Ingelger (845 – 888), also called Ingelgarius, was a Frankish nobleman, who was the founder of the County of Anjou and of the original House of Anjou. Later generations of his family believed that he was the son of Tertullus (Tertulle) and Petronilla. (Note: The anonymous twelfth-century Gesta Consulum Andegavorum names his father as Tertullus nobilem dux, but both the name Tertullus and the title dux are unusual. Another twelfth-century source, the Chronicon Turonensis (c. 1180) records that Ingelger was nepos Hugonis ducis Burgundiæ, a nephew of Hugh, Duke of Burgundy (died 952) — chronologically stretched. Modern scholars are divided as to the historicity of Tertullus and Petronilla.)
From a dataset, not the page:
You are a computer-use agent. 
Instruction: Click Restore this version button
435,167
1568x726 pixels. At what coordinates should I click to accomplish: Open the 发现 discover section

Around 877, he inherited his father Tertullus' lands in accordance with the Capitulary of Quierzy, which Charles the Bald had issued. His father's holdings from the King included Château-Landon in beneficium, and he was a casatus in the Gâtinais and Francia. Contemporary records refer to Ingelger as a miles optimus, an excellent soldier.

Later, in accordance with family tradition, his mother was made a relative of Hugh the Abbot, (Note: This man is distinct from abbot Hugh, son of Charlemagne, but the two are frequently confused, resulting in some 19th-century sources erroneously naming Petronilla as granddaughter of Charlemagne.) an influential counselor of both Louis II and Louis III of France, from whom he received preferment. By Louis II Ingelger was appointed viscount of Orléans, which city was under the rule of its bishops at the time. At Orléans Ingelger made a matrimonial alliance with one of the leading families of Neustria, the lords of Amboise.

He married Adelais, whose maternal uncles were Adalard, Archbishop of Tours, and Raino, Bishop of Angers. Later Ingelger was appointed prefect (military commander) at Tours, then ruled by Adalard.

At some point, Ingelger was appointed Count of Anjou, at a time when the county stretched only as far west as the river Mayenne. Later sources credit his appointment to his defense of the region from Vikings, but modern scholars have been more likely to see it as a result of his wife's influential relatives.

Ingelger was buried in the Church of Saint-Martin at Châteauneuf, Allègre, France. He was succeeded by his son Fulk the Red.